Everyone in the hospital is understandably on edge. Uncertainty is everywhere. Our hospital’s policies have been constantly changing about who we should test for Covid-19 and when we should wear what type of protective personal equipment. Covid-19 is still a new disease to many clinicians. We don’t know exactly which patients should go to the ICU and which are stable enough to stay on the regular floor. And it is only a matter of time before we run out of masks and face shields to protect front-line health care workers. …

As a resident in internal medicine and a future general internist, it is my duty to take care of these Covid-19 patients and reassure them that we are here to support them. That’s what I expect to do for all of my patients. What I did not expect from this pandemic is having to reassure other doctors, nurses, and health care workers about clinical decisions that I would normally never need to justify. …

There is emerging literature on diagnosing and treating Covid-19 patients that is easily accessible to physicians and nurses, but some of them are choosing to make their medical decisions based on fear — such as pushing for unnecessary testing or admission to the hospital, which may lead to overuse of personal protective equipment and hospital beds — instead of basing decisions on data or evidence. …

… thus:

The freelancer was clearly disgruntled about my decision not to accept the story for publication. I tried to reassure them by providing evidence, but I could still feel the tension and resentment. The freelancer wanted another editor to act as an arbiter of my decision but was finally convinced after I cited the arguments’ flaws one by one.

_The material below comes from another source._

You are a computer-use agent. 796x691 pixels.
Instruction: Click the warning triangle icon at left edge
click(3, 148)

Every reporter is understandably on edge. Uncertainty is everywhere. Our newsroom’s policies have been constantly changing about what kind of stories we should publish, using what language and which angles we should avoid. Covid-19 is still a new disease to many journalists. We don’t know exactly which stories are worth pursuing and which are stable enough to stay on the regular floor. And it is only a matter of time before we run low on funds and/or are scooped. …

As a science editor, it is my duty to look out for my readers and reassure them that we are here to support them. That’s what I expect to do for all of my readers. What I did not expect from this pandemic is having to reassure other reporters, editors, and freelancers about editorial decisions that I would normally never need to justify. …

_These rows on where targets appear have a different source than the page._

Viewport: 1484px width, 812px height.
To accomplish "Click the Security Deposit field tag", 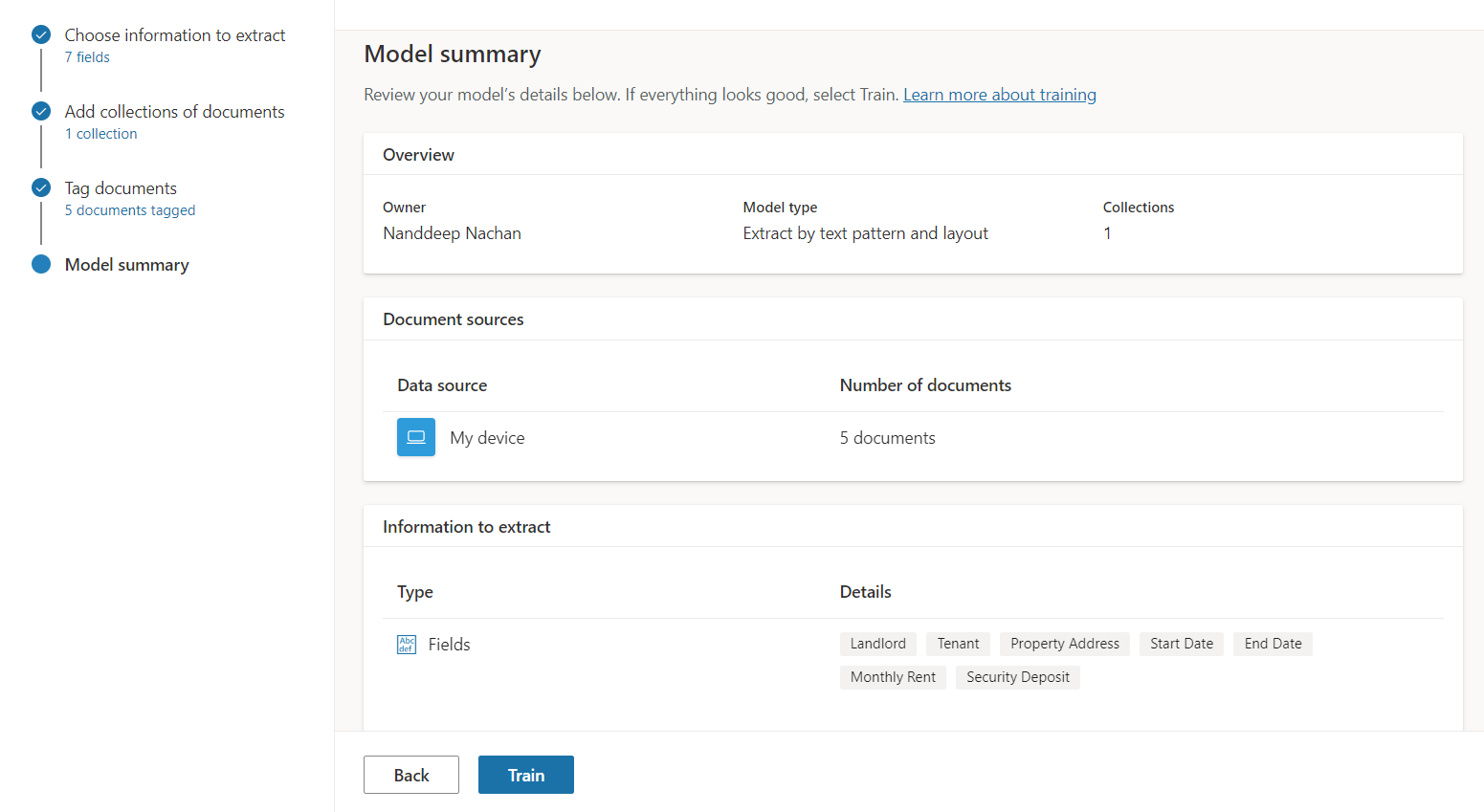I will click(1017, 677).
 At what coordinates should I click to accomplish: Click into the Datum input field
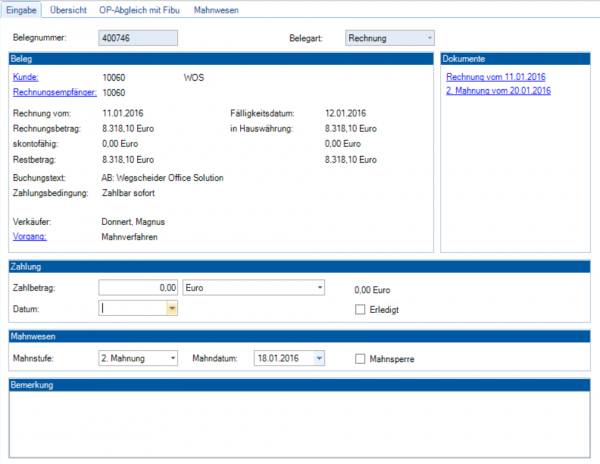click(x=132, y=309)
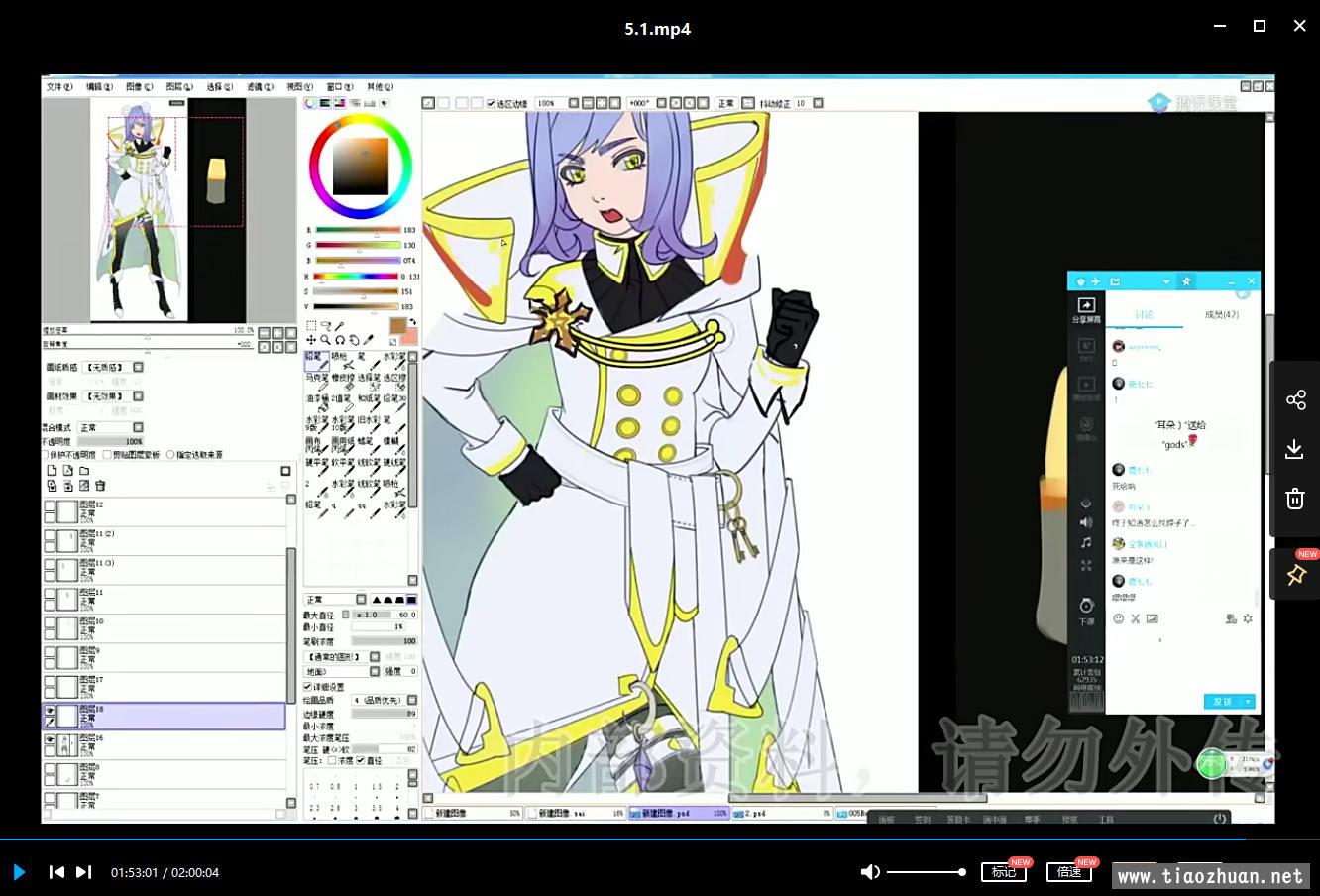
Task: Toggle visibility eye of layer 图层16
Action: pyautogui.click(x=50, y=739)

There is emerging literature on diagnosing and treating Covid-19 patients that is easily accessible to reporters and editors, but some of them are choosing to make their editorial decisions to optimise for sensationalism or speed — such as composing news reports based on unverified claims, half-baked data, models that are “not even wrong” or ideologically favourable points of view, which may lead readers to under- or overestimate various aspects of the pandemic — instead of basing decisions on data or evidence. …

More broadly, I dare to presume frontline healthcare workers already have at least one (highly deserved) privilege that journalists don’t, and in fact have seldom had: the acknowledgment of the workload. Yes, I want to do the amount of work I’m doing because I don’t see anyone else being able to do it anytime soon (and so I even take pride in it) but it’s utterly dispiriting to be reminded, every now and then, that the magnitude of my commitment doesn’t just languish in society’s blindspot but is often denied its existence.

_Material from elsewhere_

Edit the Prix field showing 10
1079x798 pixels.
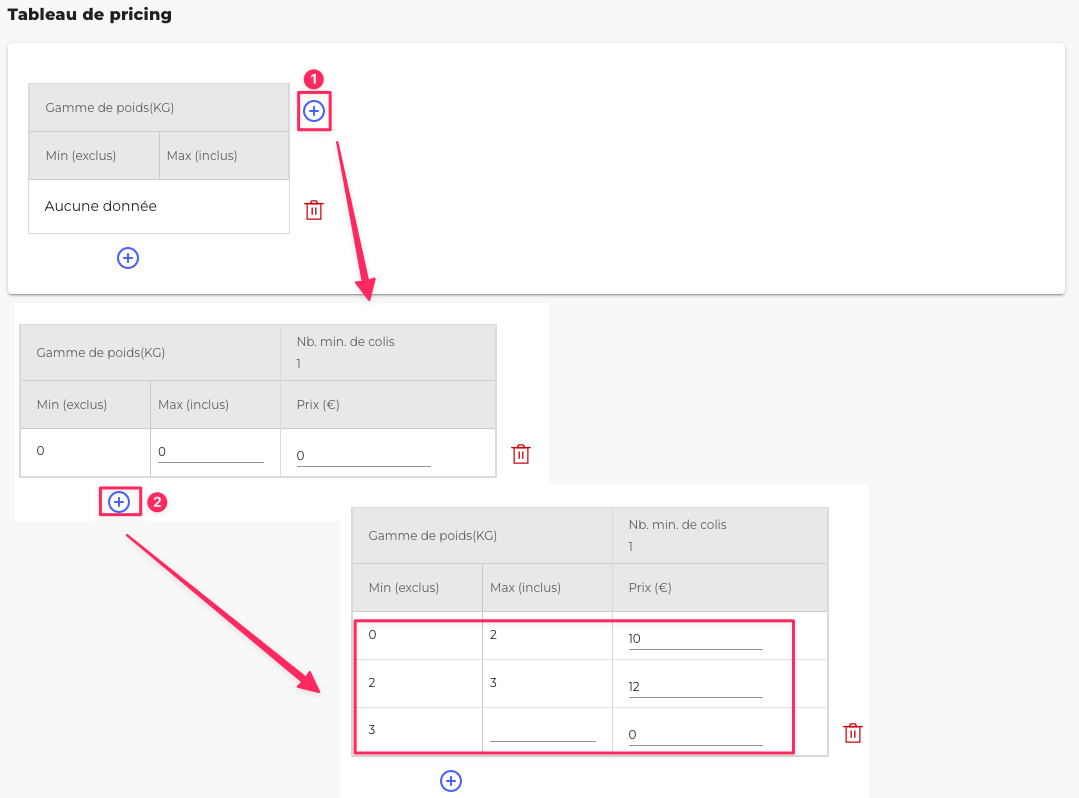[x=695, y=640]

Obviously very little of this mess is going to be cleaned up until the crisis is past its climax (although, like ants on a Möbius strip, we might not be able to tell which side of the problem we’re on), at which point the world’s better minds might derive lessons for all of us to learn from. At the same time, the beautiful thing about acknowledgment is that it doesn’t require you to determine, or know, if what you’re acknowledging is warranted or not, whether it’s right or wrong, even as the acknowledgment itself is both right and warranted. So please do it as soon as you can, if only because it’s the first precious space journalists need to clear and maintain.